I was suffering every time I was googling for "Cheerio quick examples". Not anymore.

Cheerio Sandbox

I have built a cheerio sandbox to quickly test cheerio syntax against various test inputs. This is already insanely helpful for myself and saves me up to 15-30 minutes on every simple scraper I am writing, I think, just because I have working selectors samples at hand and I can quickly test my new selectors.

Try the sandbox here.

Cheerio Cheatsheet

Init cheerio DOM from html string

let $ = cheerio.load('<html><body><h1 id="title">Sample title</h1></body></html>');
// extract title
console.log($('#title').text());

In all code below c is a cheerio DOM object.

Replace multiple spaces with a single space

This is useful to cleanup html descriptions scraped from websites.

$('.descr').html().replace(/\s\s+/g, ' ').trim()

Iterate over children and return them as array of objects

#1: functional approach with map():

 let parsedItems = $('.first-list li').map(function() {
            return {
                descr: $('.descr', this).html().replace(/\s\s+/g, ' ').trim(),
                price: $('.price', this).text().replace('$', '')
            }
        }).toArray();

console.log(parsedItems);

Important: there are two ways to pass callbacks to iterate over children in cheerio. This works in map and each approach identically. First one, you can pass function()  and, and access current element this object. Or, you can pass arrow callback and in this case you will need to use second arg to access the current iterated element: (idx, elem) => { }  It is the matter of personal preference if you want to use arrow functions and remember that the element is the second arg, or use this object inside function()

Also important: do not forget .toArray() !

#2: imperative approach with each():

let items = $('.first-list li');

let parsedItems = [];
items.each((i, elem) => {
	parsedItems.push($(elem).text());
});

console.log(parsedItems);

Select by partial matching.

This is useful in case of dynamic classes generated by frontend frameworks, like some_class_xjeklj3:

$('[class^=some_class_]'); // select element by class starting with "some_class_" 

Why Cheerio in 2022? Puppeteer already won the scrapers battle, didn't it?

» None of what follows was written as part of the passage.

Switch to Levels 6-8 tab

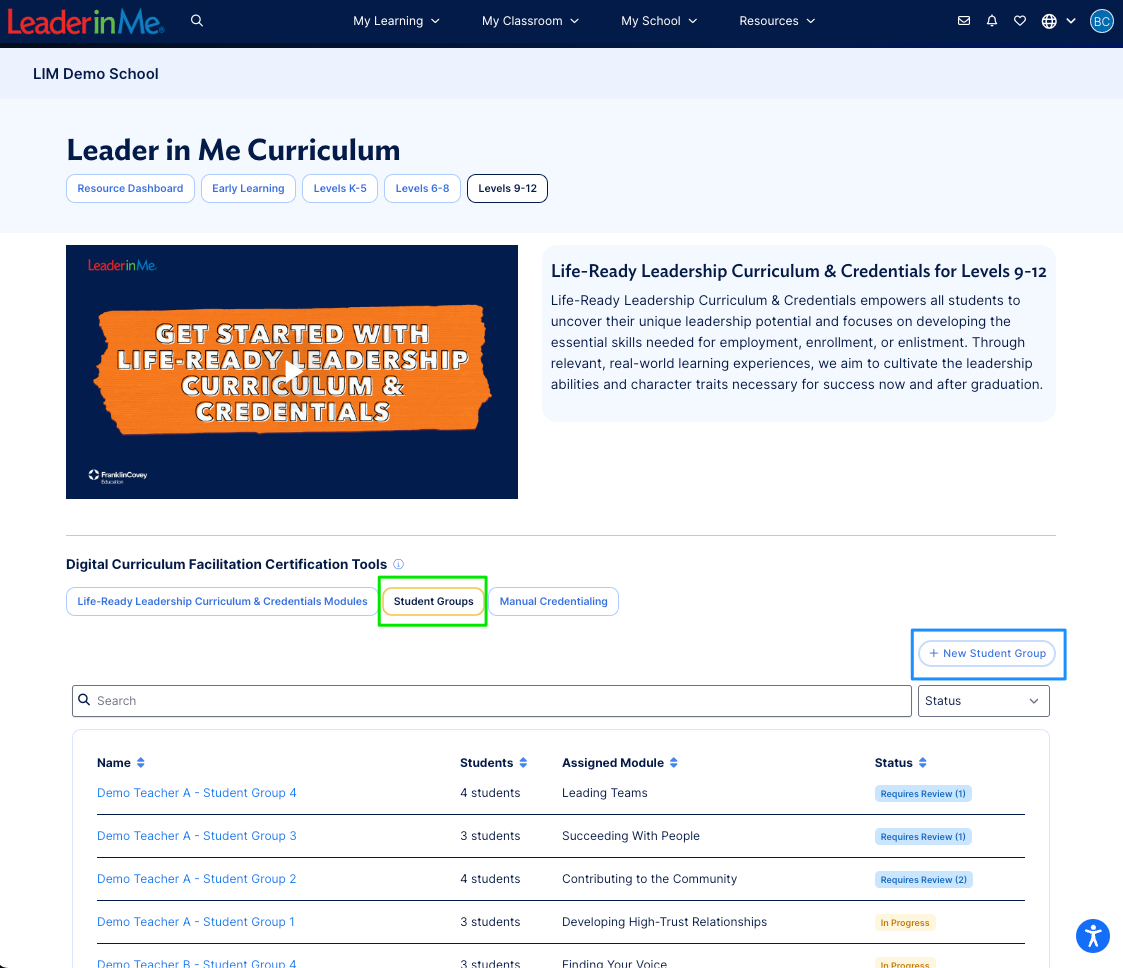(x=422, y=188)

If you use Puppeteer for rendering the websites, there is still room for Cheerio! For example, I prefer to separate the rendering process (because Puppeteer code quickly gets messy and complex) and the extraction process in ScrapeNinja project (which provides the tooling for fast and effective website scraping), even if it means some small performance hit (since you process all the DOM tree of the website twice this way – when Puppeteer renders the website, and then when you pass all the HTML to Cheerio to build the DOM structure again).

So, in ScrapeNinja, I can use Puppeteer to open the website, and interact with it, and then I write and pass the so called extractor function, which uses Cheerio to extract all the data from the HTML. This works pretty well so far!